PROBLEM:
According to the inquest report, when and where is the full inquest into Black's death scheduled to begin?

TEXT SEGMENT:
<<<<
At a preliminary hearing in Belfast, a lawyer for the Coroners Service updated Mr McGurgan on efforts to find any relations to participate in the inquest.
“Efforts are being made by an investigating officer but they can't be traced,” he said.
“There's not much more that can be done it seems.”
It was initially believed that some of Black's relations might live in Northern Ireland.
Noting previous media coverage of efforts to locate the family members, the coroner said issuing a formal public appeal could be an option.
“We would all like next of kin to be involved in this inquest, I think it's very important,” he said.
Addressing the legal representatives involved in the case, the coroner added: “Are we content that we could proceed in the absence of next of kin?
“It's not unheard of.”
One of the lawyers agreed that such a move was not without precedent and highlighted that he had been involved in an inquest without family participation in the recent past.
Mr McGurgan said the absence of a relation at the full hearing in December might make it difficult to officially record some personal details about Black.
The killer's long reign of terror was ended in 1990 when he was caught red-handed by police with a barely alive six-year-old girl hooded, bound, gagged and stuffed in a sleeping bag in the back of his van in the Scottish village of Stow.
He had sexually assaulted her moments earlier.
Once in custody, the predator was linked to a series of unsolved crimes in the previous decade.
In 1994, Black was found guilty of three child murders in the 1980s, those of 11-year-old Susan Maxwell, from the Scottish Borders, five-year-old Caroline Hogg, from Edinburgh, and Sarah Harper, 10, from Morley, near Leeds, as well as a failed abduction bid in Nottingham in 1988.
In 2011, he was found guilty of the 1981 murder of nine-year-old Jennifer Cardy, from Ballinderry, Co Antrim.
At Friday's hearing, Mr McGurgan said contacting the lawyers who represented Black in the 2011 case could potentially aid efforts to trace his relatives.
Black, who lived out his last days in Maghaberry high security prison in Co Antrim, was also suspected of involvement in other killings and unexplained disappearances and had long been the prime suspect in the case of missing 13-year-old Genette Tate, who was last seen in a rural lane in Aylesbeare, Devon, in 1978.
The killer was put up to be fostered within weeks of his birth in 1947.
A couple from Kinlochleven in the West Highlands who took him in both died within 11 years and Black spent the rest of his childhood in residential homes in Falkirk and Edinburgh.
The full inquest into Black's death is scheduled to start on the week commencing Monday December 3 in Armagh.
Another preliminary hearing will take place on November 5.
>>>>
EXTRACTED DATA:
<<<<
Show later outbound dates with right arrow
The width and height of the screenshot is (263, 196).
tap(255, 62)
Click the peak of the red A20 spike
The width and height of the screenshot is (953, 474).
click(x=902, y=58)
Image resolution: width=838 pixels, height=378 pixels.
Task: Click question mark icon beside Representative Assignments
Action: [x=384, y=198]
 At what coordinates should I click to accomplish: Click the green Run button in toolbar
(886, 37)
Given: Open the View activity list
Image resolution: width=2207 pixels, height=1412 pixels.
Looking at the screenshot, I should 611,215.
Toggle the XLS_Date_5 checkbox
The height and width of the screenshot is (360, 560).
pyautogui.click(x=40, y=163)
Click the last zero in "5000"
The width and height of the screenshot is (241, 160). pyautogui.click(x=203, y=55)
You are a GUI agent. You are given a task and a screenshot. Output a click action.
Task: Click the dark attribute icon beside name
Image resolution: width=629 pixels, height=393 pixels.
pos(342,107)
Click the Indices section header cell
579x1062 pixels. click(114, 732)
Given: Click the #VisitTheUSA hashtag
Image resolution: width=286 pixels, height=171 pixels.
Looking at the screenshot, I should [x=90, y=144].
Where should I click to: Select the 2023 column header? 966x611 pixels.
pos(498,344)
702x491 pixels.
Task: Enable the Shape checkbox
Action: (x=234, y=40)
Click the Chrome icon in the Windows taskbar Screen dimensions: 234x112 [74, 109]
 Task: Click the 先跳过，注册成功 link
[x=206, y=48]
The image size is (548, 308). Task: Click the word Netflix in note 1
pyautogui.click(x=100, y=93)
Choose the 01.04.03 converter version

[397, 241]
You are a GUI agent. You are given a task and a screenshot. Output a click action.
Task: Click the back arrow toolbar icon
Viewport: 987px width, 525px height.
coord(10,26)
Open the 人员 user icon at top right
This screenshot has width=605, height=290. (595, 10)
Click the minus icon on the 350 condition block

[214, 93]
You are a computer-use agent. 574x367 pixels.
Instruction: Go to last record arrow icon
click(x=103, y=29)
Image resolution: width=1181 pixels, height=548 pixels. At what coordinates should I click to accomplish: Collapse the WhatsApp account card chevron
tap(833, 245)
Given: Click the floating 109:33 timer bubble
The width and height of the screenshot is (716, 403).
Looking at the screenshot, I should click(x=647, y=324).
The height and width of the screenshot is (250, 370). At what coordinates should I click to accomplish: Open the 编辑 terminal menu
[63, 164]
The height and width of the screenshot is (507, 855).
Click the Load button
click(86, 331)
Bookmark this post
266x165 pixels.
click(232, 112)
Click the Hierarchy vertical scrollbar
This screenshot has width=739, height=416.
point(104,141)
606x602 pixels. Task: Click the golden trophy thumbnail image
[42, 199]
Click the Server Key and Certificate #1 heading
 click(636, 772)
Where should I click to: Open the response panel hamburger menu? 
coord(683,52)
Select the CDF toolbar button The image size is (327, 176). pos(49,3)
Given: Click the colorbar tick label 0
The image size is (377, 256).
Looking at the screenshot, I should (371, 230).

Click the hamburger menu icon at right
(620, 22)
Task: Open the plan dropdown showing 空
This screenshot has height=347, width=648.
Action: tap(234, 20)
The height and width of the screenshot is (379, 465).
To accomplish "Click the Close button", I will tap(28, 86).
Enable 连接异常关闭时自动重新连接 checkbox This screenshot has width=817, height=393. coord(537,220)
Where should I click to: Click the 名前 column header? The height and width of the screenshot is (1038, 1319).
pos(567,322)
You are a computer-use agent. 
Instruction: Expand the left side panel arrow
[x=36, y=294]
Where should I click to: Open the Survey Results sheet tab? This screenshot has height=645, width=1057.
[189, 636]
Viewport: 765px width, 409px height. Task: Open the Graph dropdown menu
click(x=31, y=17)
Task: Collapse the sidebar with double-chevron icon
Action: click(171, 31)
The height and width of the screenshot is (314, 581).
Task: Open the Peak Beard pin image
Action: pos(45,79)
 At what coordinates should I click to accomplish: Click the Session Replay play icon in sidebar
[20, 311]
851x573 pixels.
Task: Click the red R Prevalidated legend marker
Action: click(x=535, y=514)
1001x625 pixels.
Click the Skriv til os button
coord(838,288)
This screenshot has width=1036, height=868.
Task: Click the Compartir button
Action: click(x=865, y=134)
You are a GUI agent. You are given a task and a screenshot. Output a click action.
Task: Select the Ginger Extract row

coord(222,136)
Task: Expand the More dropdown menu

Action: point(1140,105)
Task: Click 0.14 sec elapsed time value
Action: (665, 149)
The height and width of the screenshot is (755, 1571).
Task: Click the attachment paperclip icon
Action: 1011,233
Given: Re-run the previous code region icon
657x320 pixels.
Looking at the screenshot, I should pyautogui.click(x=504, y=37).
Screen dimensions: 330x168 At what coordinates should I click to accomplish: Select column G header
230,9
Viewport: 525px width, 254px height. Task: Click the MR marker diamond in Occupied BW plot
>>>>
WORKED SOLUTION:
In the week commencing Monday December 3, in Armagh.